#### [DATA PROVIDED]
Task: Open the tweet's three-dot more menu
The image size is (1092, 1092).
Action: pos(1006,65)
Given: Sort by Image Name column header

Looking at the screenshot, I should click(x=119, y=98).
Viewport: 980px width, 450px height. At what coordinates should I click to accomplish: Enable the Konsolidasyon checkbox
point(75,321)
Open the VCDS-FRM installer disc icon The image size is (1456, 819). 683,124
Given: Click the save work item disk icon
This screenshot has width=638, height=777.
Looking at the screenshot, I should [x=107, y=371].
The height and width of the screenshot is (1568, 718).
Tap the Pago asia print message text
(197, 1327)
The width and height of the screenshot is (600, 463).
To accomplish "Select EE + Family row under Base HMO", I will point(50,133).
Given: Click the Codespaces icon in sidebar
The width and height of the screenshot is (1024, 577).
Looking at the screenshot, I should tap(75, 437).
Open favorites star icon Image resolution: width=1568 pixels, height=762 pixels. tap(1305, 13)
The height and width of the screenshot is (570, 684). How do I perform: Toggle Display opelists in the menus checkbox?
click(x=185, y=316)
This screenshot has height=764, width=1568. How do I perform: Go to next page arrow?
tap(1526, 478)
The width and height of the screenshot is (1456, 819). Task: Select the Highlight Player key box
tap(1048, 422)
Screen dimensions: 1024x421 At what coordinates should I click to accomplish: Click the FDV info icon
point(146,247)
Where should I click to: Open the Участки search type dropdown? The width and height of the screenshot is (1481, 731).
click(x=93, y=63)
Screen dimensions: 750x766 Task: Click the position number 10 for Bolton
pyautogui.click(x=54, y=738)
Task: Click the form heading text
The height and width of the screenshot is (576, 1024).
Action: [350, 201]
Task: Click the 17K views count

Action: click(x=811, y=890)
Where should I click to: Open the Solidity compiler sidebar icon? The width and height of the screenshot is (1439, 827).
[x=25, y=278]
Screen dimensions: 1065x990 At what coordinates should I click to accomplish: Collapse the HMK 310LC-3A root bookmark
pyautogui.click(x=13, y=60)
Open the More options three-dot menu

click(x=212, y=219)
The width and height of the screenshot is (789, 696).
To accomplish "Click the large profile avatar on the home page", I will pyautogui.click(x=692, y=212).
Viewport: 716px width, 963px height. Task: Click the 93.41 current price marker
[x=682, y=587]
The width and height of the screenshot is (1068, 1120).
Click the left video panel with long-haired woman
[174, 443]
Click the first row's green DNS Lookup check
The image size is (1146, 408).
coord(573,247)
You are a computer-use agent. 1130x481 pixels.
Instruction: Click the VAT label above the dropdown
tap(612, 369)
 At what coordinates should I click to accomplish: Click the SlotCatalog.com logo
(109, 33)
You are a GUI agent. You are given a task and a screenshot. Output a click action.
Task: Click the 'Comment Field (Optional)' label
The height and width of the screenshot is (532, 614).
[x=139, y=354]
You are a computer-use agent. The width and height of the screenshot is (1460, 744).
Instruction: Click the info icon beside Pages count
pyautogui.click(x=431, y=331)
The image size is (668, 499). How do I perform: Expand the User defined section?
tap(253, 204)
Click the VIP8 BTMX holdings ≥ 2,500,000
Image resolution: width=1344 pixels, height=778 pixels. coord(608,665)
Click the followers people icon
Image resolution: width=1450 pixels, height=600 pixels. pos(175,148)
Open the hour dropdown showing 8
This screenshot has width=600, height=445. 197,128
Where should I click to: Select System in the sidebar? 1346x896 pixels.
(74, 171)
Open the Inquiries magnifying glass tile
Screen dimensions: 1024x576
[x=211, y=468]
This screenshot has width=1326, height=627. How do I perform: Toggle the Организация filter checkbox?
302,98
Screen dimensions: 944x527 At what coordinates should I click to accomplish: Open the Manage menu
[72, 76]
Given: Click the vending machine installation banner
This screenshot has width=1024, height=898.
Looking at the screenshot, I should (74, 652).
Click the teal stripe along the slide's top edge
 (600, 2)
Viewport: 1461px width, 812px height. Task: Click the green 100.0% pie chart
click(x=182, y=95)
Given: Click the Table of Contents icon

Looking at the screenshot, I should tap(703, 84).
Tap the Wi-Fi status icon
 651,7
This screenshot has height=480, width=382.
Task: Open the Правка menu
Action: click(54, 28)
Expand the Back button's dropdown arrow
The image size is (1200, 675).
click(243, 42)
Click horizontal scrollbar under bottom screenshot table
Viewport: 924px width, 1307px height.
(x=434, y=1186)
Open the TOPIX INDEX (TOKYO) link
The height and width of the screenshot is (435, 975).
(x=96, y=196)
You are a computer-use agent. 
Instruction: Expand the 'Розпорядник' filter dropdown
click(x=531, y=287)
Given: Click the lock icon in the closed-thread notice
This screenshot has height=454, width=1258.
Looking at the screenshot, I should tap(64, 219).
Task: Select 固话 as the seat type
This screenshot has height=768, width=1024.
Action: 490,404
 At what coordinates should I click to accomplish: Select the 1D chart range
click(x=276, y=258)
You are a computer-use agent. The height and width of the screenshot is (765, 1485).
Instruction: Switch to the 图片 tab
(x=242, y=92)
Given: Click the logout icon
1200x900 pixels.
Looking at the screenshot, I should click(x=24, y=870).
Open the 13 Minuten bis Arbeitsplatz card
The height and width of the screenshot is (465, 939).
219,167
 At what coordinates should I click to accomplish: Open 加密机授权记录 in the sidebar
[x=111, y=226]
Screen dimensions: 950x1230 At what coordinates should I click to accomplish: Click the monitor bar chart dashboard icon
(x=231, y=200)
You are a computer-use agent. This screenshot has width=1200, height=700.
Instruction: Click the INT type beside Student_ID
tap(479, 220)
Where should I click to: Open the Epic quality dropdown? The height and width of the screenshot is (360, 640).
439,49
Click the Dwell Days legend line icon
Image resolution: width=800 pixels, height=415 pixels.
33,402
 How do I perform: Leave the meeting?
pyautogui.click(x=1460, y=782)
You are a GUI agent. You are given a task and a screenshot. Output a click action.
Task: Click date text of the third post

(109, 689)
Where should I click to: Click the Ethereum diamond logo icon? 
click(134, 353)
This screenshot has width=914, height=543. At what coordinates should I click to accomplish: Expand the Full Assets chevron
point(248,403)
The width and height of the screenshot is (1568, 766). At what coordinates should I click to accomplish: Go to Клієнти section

#### [EXERCISE DETAILS]
Set down every entry again, word for word.

#### [EXERCISE ANSWER]
Task: Open the tweet's three-dot more menu
The image size is (1092, 1092).
Action: pos(1006,65)
Given: Sort by Image Name column header

Looking at the screenshot, I should click(x=119, y=98).
Viewport: 980px width, 450px height. At what coordinates should I click to accomplish: Enable the Konsolidasyon checkbox
point(75,321)
Open the VCDS-FRM installer disc icon The image size is (1456, 819). 683,124
Given: Click the save work item disk icon
This screenshot has width=638, height=777.
Looking at the screenshot, I should [x=107, y=371].
The height and width of the screenshot is (1568, 718).
Tap the Pago asia print message text
(197, 1327)
The width and height of the screenshot is (600, 463).
To accomplish "Select EE + Family row under Base HMO", I will point(50,133).
Given: Click the Codespaces icon in sidebar
The width and height of the screenshot is (1024, 577).
Looking at the screenshot, I should tap(75, 437).
Open favorites star icon Image resolution: width=1568 pixels, height=762 pixels. tap(1305, 13)
The height and width of the screenshot is (570, 684). How do I perform: Toggle Display opelists in the menus checkbox?
click(x=185, y=316)
This screenshot has height=764, width=1568. How do I perform: Go to next page arrow?
tap(1526, 478)
The width and height of the screenshot is (1456, 819). Task: Select the Highlight Player key box
tap(1048, 422)
Screen dimensions: 1024x421 At what coordinates should I click to accomplish: Click the FDV info icon
point(146,247)
Where should I click to: Open the Участки search type dropdown? The width and height of the screenshot is (1481, 731).
click(x=93, y=63)
Screen dimensions: 750x766 Task: Click the position number 10 for Bolton
pyautogui.click(x=54, y=738)
Task: Click the form heading text
The height and width of the screenshot is (576, 1024).
Action: [350, 201]
Task: Click the 17K views count

Action: click(x=811, y=890)
Where should I click to: Open the Solidity compiler sidebar icon? The width and height of the screenshot is (1439, 827).
[x=25, y=278]
Screen dimensions: 1065x990 At what coordinates should I click to accomplish: Collapse the HMK 310LC-3A root bookmark
pyautogui.click(x=13, y=60)
Open the More options three-dot menu

click(x=212, y=219)
The width and height of the screenshot is (789, 696).
To accomplish "Click the large profile avatar on the home page", I will pyautogui.click(x=692, y=212).
Viewport: 716px width, 963px height. Task: Click the 93.41 current price marker
[x=682, y=587]
The width and height of the screenshot is (1068, 1120).
Click the left video panel with long-haired woman
[174, 443]
Click the first row's green DNS Lookup check
The image size is (1146, 408).
coord(573,247)
You are a computer-use agent. 1130x481 pixels.
Instruction: Click the VAT label above the dropdown
tap(612, 369)
 At what coordinates should I click to accomplish: Click the SlotCatalog.com logo
(109, 33)
You are a GUI agent. You are given a task and a screenshot. Output a click action.
Task: Click the 'Comment Field (Optional)' label
The height and width of the screenshot is (532, 614).
[x=139, y=354]
You are a computer-use agent. The width and height of the screenshot is (1460, 744).
Instruction: Click the info icon beside Pages count
pyautogui.click(x=431, y=331)
The image size is (668, 499). How do I perform: Expand the User defined section?
tap(253, 204)
Click the VIP8 BTMX holdings ≥ 2,500,000
Image resolution: width=1344 pixels, height=778 pixels. coord(608,665)
Click the followers people icon
Image resolution: width=1450 pixels, height=600 pixels. pos(175,148)
Open the hour dropdown showing 8
This screenshot has width=600, height=445. 197,128
Where should I click to: Select System in the sidebar? 1346x896 pixels.
(74, 171)
Open the Inquiries magnifying glass tile
Screen dimensions: 1024x576
[x=211, y=468]
This screenshot has width=1326, height=627. How do I perform: Toggle the Организация filter checkbox?
302,98
Screen dimensions: 944x527 At what coordinates should I click to accomplish: Open the Manage menu
[72, 76]
Given: Click the vending machine installation banner
This screenshot has width=1024, height=898.
Looking at the screenshot, I should (74, 652).
Click the teal stripe along the slide's top edge
 (600, 2)
Viewport: 1461px width, 812px height. Task: Click the green 100.0% pie chart
click(x=182, y=95)
Given: Click the Table of Contents icon

Looking at the screenshot, I should tap(703, 84).
Tap the Wi-Fi status icon
 651,7
This screenshot has height=480, width=382.
Task: Open the Правка menu
Action: click(54, 28)
Expand the Back button's dropdown arrow
The image size is (1200, 675).
click(243, 42)
Click horizontal scrollbar under bottom screenshot table
Viewport: 924px width, 1307px height.
(x=434, y=1186)
Open the TOPIX INDEX (TOKYO) link
The height and width of the screenshot is (435, 975).
(x=96, y=196)
You are a computer-use agent. 
Instruction: Expand the 'Розпорядник' filter dropdown
click(x=531, y=287)
Given: Click the lock icon in the closed-thread notice
This screenshot has height=454, width=1258.
Looking at the screenshot, I should tap(64, 219).
Task: Select 固话 as the seat type
This screenshot has height=768, width=1024.
Action: 490,404
 At what coordinates should I click to accomplish: Select the 1D chart range
click(x=276, y=258)
You are a computer-use agent. The height and width of the screenshot is (765, 1485).
Instruction: Switch to the 图片 tab
(x=242, y=92)
Given: Click the logout icon
1200x900 pixels.
Looking at the screenshot, I should click(x=24, y=870).
Open the 13 Minuten bis Arbeitsplatz card
The height and width of the screenshot is (465, 939).
219,167
 At what coordinates should I click to accomplish: Open 加密机授权记录 in the sidebar
[x=111, y=226]
Screen dimensions: 950x1230 At what coordinates should I click to accomplish: Click the monitor bar chart dashboard icon
(x=231, y=200)
You are a computer-use agent. This screenshot has width=1200, height=700.
Instruction: Click the INT type beside Student_ID
tap(479, 220)
Where should I click to: Open the Epic quality dropdown? The height and width of the screenshot is (360, 640).
439,49
Click the Dwell Days legend line icon
Image resolution: width=800 pixels, height=415 pixels.
33,402
 How do I perform: Leave the meeting?
pyautogui.click(x=1460, y=782)
You are a GUI agent. You are given a task and a screenshot. Output a click action.
Task: Click date text of the third post

(109, 689)
Where should I click to: Click the Ethereum diamond logo icon? 
click(134, 353)
This screenshot has width=914, height=543. At what coordinates should I click to accomplish: Expand the Full Assets chevron
point(248,403)
The width and height of the screenshot is (1568, 766). At what coordinates should I click to accomplish: Go to Клієнти section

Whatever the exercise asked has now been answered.